Conocí al comandante Fidel Castro varios años atrás, desde mi primera juventud. Después tuve oportunidad de saludarle en repetidas ocasiones, por lo que en mi arribo a la isla, ahora con un nombramiento oficial, esperaba que esos contactos previos fueran útiles para mi nueva función. Albergaba yo en mi alma, una gran admiración por el país. En el curso de las primeras semanas de mi estancia, se despertó una gran expectativa por una entrevista que el comandante Castro había otorgado a la periodista Diane Sawyer, reconocida comunicadora de una gran cadena televisiva estadounidense que se había trasladado a La Habana a entrevistarlo y, para sorpresa de todos, había recibido la aceptación de Fidel, filmando un largo programa de televisión que presumiblemente sería transmitido —al menos en parte— en Estados Unidos y, desde luego, en la isla.

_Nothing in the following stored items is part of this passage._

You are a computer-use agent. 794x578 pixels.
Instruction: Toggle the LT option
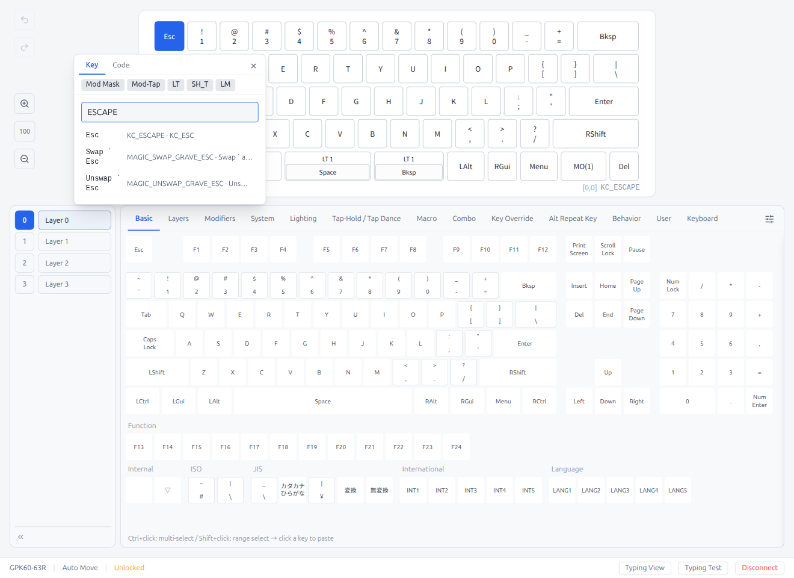(x=176, y=84)
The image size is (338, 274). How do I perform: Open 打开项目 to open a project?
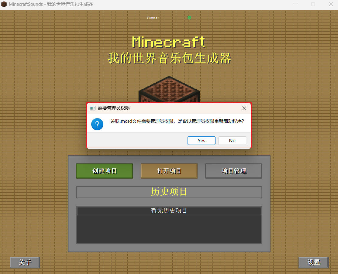169,171
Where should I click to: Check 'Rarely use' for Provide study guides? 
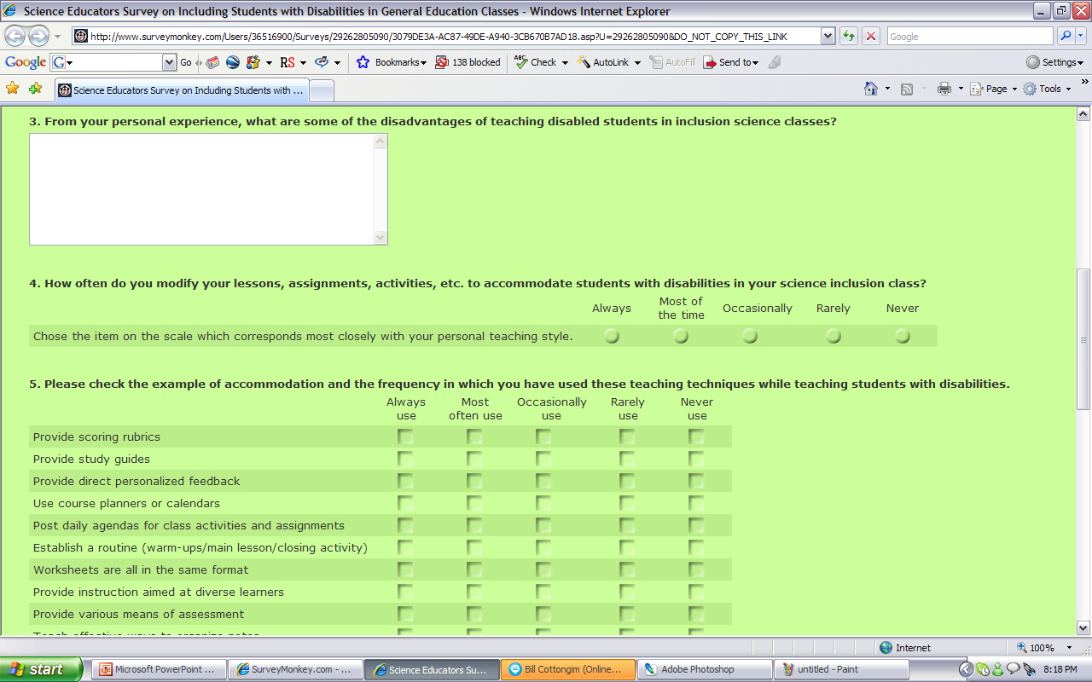(x=627, y=459)
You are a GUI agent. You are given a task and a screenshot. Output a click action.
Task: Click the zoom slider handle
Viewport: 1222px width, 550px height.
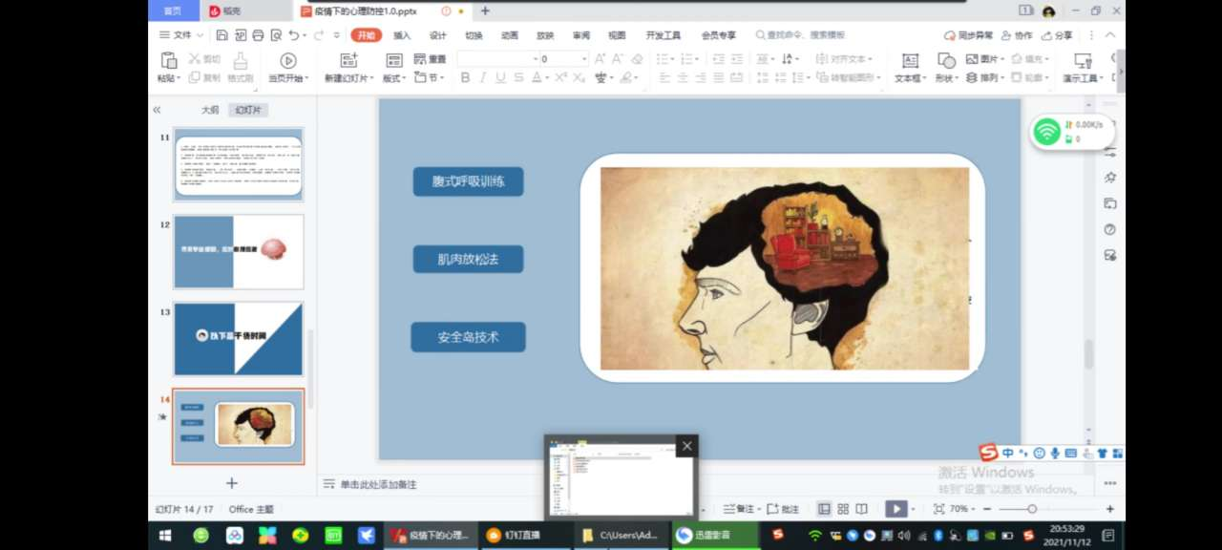click(1032, 509)
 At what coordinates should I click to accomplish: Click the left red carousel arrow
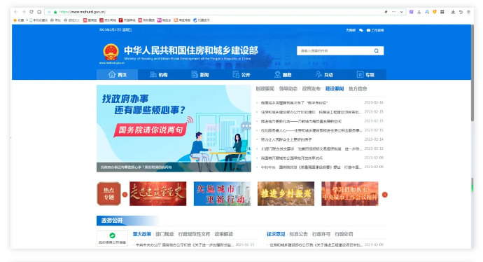pyautogui.click(x=125, y=195)
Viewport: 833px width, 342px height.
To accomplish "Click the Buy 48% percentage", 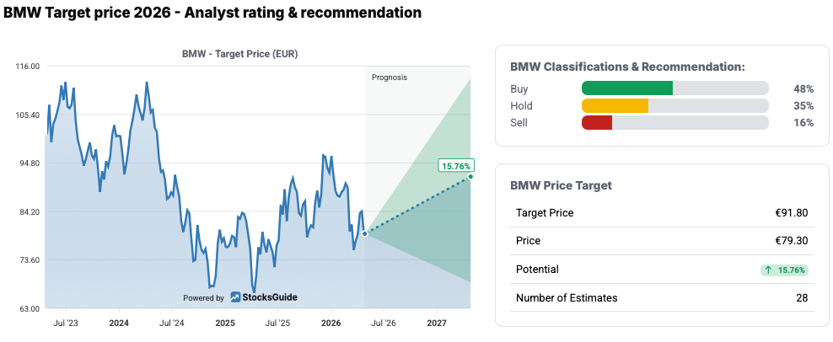I will click(x=803, y=88).
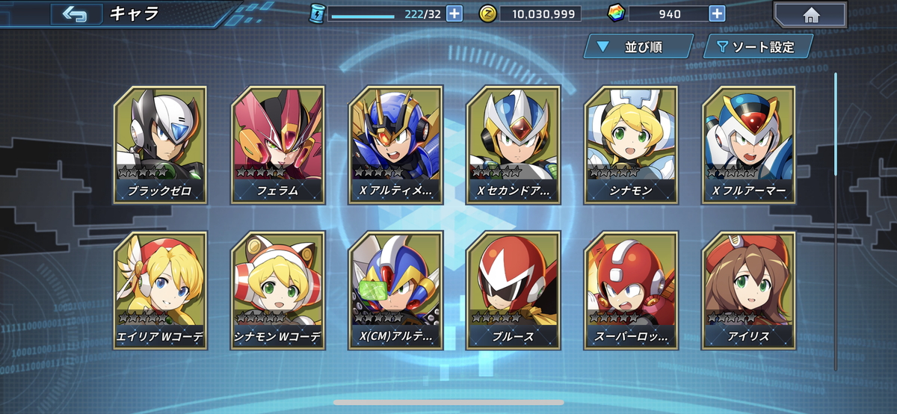The height and width of the screenshot is (414, 897).
Task: Open the home screen icon
Action: coord(811,15)
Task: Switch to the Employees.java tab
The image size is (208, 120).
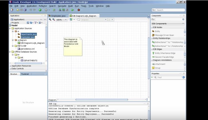Action: 58,16
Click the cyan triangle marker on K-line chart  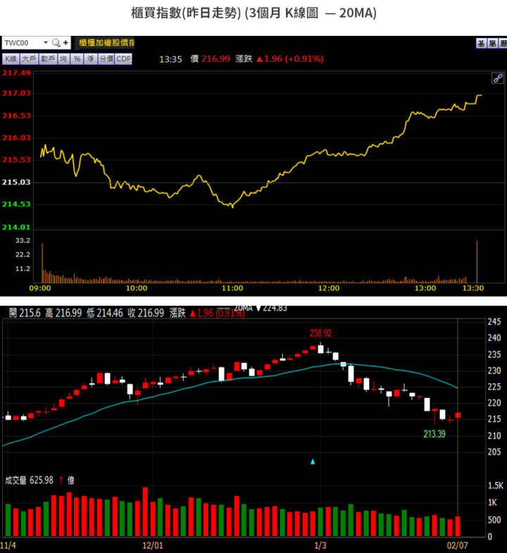pos(313,462)
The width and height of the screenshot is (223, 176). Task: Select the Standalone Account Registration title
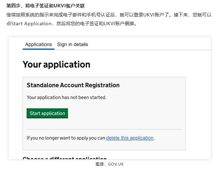(x=73, y=85)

Apenas aprendía yo a leer los códigos de comunicación del Estado cubano, interpretando el lenguaje simbólico y el metalenguaje. De repente, comprendí la importancia de esa entrevista. La interlocutora era, desde luego, la destacada periodista Diane, pero, ante la realidad de incomunicación y ausencia de relaciones diplomáticas entre el gobierno cubano y el gobierno de Estados Unidos de América, lo que allí se dijera podría ser de una importancia capital para las relaciones entre ambos países, pues era un espacio, un medio, paralelo e informal, a través del cual el comandante expresaría en voz alta preocupaciones sustantivas que estuvieran afectando a la isla y a la región, con la certeza de que tendría un auditorio calificado, sin distorsiones interesadas o subterfugios en la comunicación.

Para entonces algunos analistas especulaban que se iniciaría un proceso de negociación con el gobierno de Estados Unidos —administración del presidente Clinton— que suavizara las condiciones del bloqueo y facilitara el envío de remesas desde EU hacia Cuba. Por otra parte, presumían también que podría iniciarse un proceso de apertura de la economía cubana, similar a lo que sucedía por aquella época en la economía china. Dentro de ese contexto, era que se realizaba la entrevista.

Por fin, el día esperado llegó. Prácticamente en toda La Habana no había ningún diplomático que no estuviera atento de la pantalla del televisor.

La entrevista fue una lección de habilidades, agudeza y astucia. Una gran periodista experimentada y segura, y un personaje histórico, un gran entrevistado, ágil y con buen humor, Fidel Castro Ruz, que de tiempo atrás hablaba para la Historia, y sus palabras tenían consecuencias en la Historia. Las preguntas eran elegantemente provocadoras, nunca irrespetuosas, pero sí fuertes, duras, harto cuestionadoras.

Intempestivamente: Comandante… y ahora, que ya cayó la Unión Soviética, que ya los ideales del comunismo han sido derrotados, que, por decirlo coloquialmente, le fue usted al caballo perdedor, a quienes perdieron históricamente, ¿sigue usted siendo comunista? —le preguntó la rubia, con una sonrisa. La cámara se acercó al rostro de Fidel. Fueron apenas fracciones de segundo, pero el silencio en la pantalla pareció una eternidad. Pude adivinar la reflexión en su interior, el recuerdo del Moncada, el arribo a La Habana, la Cumbre de los No Alineados, la revolución de Angola… toda una era de luchas y expectativas… por fin, tras una leve aspiración, dijo: Yo soy comunista, seguiré comunista, y me moriré siendo comunista.

Veintitrés años después de ese diálogo, el comandante Fidel Castro Ruz murió siendo comunista. No fue condescendiente.

Asumió el costo de su ideología, de su visión del mundo, y la volvió su pasión y entrega. Para muchos fue un héroe, otros lo han detestado desde aquel lejano 1959. Fue el líder indiscutible de la Revolución Cubana.

Hace seis días su corazón bermejo dejó de latir. Ese hombre de más de un metro noventa de estatura es ahora un puñado de cenizas. Así de frágil la condición humana. Murió comunista. Fiel a sus principios. Obsesionado en sus ideales.

Pocos dirigentes en esta etapa oscura del mundo, de maleabilidad y oportunismo, de desmemoria, tienen esa consistencia. Mucho menos son tan coherentes.

Deja un gran vacío. Sin ignorar sus yerros y excesos, inherentes a todo liderazgo revolucionario que confronta intereses y trastoca el orden de las cosas, marcó una época, propuso un paradigma, inspiró a varias generaciones. Y sí, con todo lo que eso significa, vivió y murió siendo comunista.